Marketing Brings in Customers
Emotion prompts a much stronger urge to buy than any rhyme, reason or logic. The efforts your company puts in toward understanding your customers – who they are, where they go, what they need and why they need it – and creating an ad that speaks directly to them can build a stronger conversion funnel than any efforts put toward an elevator pitch.
Not only that, but marketing spreads the word that you exist. The larger the audience you can build, the more revenue you can see in return. The more spending you invest in advertising, the larger the target becomes. But without any efforts put toward reaching that larger audience, how would you expect your business to grow?

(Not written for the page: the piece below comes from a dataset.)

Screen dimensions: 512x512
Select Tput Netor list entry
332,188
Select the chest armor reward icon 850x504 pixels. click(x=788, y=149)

Marketing isn’t just pretty colors and catchy slogans. It’s a strategic game plan to lay the groundwork for future growth. It’s a refined technique that identifies exactly who your customers are (their concerns, their motives, their backgrounds) in order to craft a message that lets them know you are the solution they’ve been searching for. It’s a mastered approach to develop who you are as a company and grow your value in the public’s eye.
Branding Builds Long-term Stability
In their article “Why Brand Building Is Important,” Forbes magazine explains the importance of brands right off the bat: “Brands are psychology and science brought together as a promise mark as opposed to a trademark. Products have life cycles. Brands outlive products. Brands convey a uniform quality, credibility and experience. Brands are valuable. Many companies put the value of their brand on their balance sheet” (Goodson, Scott. “Why Brand Building Is Important.” May 27, 2012. Forbes Magazine).
A well-recognized brand is one that people know off the top of their head: one that clearly communicates who the company is, what they do and why they make a difference in their customers’ lives. Maybe a company creates top-notch products, or employs people who have been experts in their field for decades. Their value as a company is in the eye of the consumer, and no one likes to spend money without knowing what they’re getting.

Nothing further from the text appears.